• [ASSIGNED TASK]
Each line from the one containing "Open the user profile icon" to the end of the records should be copied exactly, and no other line.

• [AVAILABLE DATA]

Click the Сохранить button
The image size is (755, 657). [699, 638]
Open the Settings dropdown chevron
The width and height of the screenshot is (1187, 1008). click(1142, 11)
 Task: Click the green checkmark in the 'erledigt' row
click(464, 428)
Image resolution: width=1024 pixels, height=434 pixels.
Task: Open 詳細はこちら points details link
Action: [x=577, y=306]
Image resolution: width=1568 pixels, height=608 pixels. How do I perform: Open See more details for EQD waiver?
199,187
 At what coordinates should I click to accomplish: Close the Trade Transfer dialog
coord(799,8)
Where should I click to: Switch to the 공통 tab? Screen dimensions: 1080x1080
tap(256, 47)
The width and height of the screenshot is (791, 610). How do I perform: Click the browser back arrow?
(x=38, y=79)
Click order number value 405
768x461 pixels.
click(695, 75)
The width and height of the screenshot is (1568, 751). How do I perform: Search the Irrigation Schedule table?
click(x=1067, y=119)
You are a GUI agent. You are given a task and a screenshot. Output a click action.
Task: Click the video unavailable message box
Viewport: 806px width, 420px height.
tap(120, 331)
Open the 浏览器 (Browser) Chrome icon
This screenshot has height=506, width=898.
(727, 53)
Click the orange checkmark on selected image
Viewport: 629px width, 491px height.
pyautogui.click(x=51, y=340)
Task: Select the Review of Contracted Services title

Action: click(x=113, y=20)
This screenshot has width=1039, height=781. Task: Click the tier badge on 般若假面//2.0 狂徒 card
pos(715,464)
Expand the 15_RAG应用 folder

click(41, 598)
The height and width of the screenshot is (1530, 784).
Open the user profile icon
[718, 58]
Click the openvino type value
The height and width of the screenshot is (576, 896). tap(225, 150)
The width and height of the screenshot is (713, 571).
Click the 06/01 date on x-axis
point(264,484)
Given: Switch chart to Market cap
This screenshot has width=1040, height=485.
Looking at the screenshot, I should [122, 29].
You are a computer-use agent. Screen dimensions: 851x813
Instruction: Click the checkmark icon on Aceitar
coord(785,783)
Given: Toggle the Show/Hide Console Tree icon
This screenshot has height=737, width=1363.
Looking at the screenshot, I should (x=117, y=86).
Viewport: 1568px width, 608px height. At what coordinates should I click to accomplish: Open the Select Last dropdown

• [WRITTEN SOLUTION]
Open the user profile icon
[718, 58]
Click the openvino type value
The height and width of the screenshot is (576, 896). tap(225, 150)
The width and height of the screenshot is (713, 571).
Click the 06/01 date on x-axis
point(264,484)
Given: Switch chart to Market cap
This screenshot has width=1040, height=485.
Looking at the screenshot, I should [122, 29].
You are a computer-use agent. Screen dimensions: 851x813
Instruction: Click the checkmark icon on Aceitar
coord(785,783)
Given: Toggle the Show/Hide Console Tree icon
This screenshot has height=737, width=1363.
Looking at the screenshot, I should (x=117, y=86).
Viewport: 1568px width, 608px height. At what coordinates should I click to accomplish: Open the Select Last dropdown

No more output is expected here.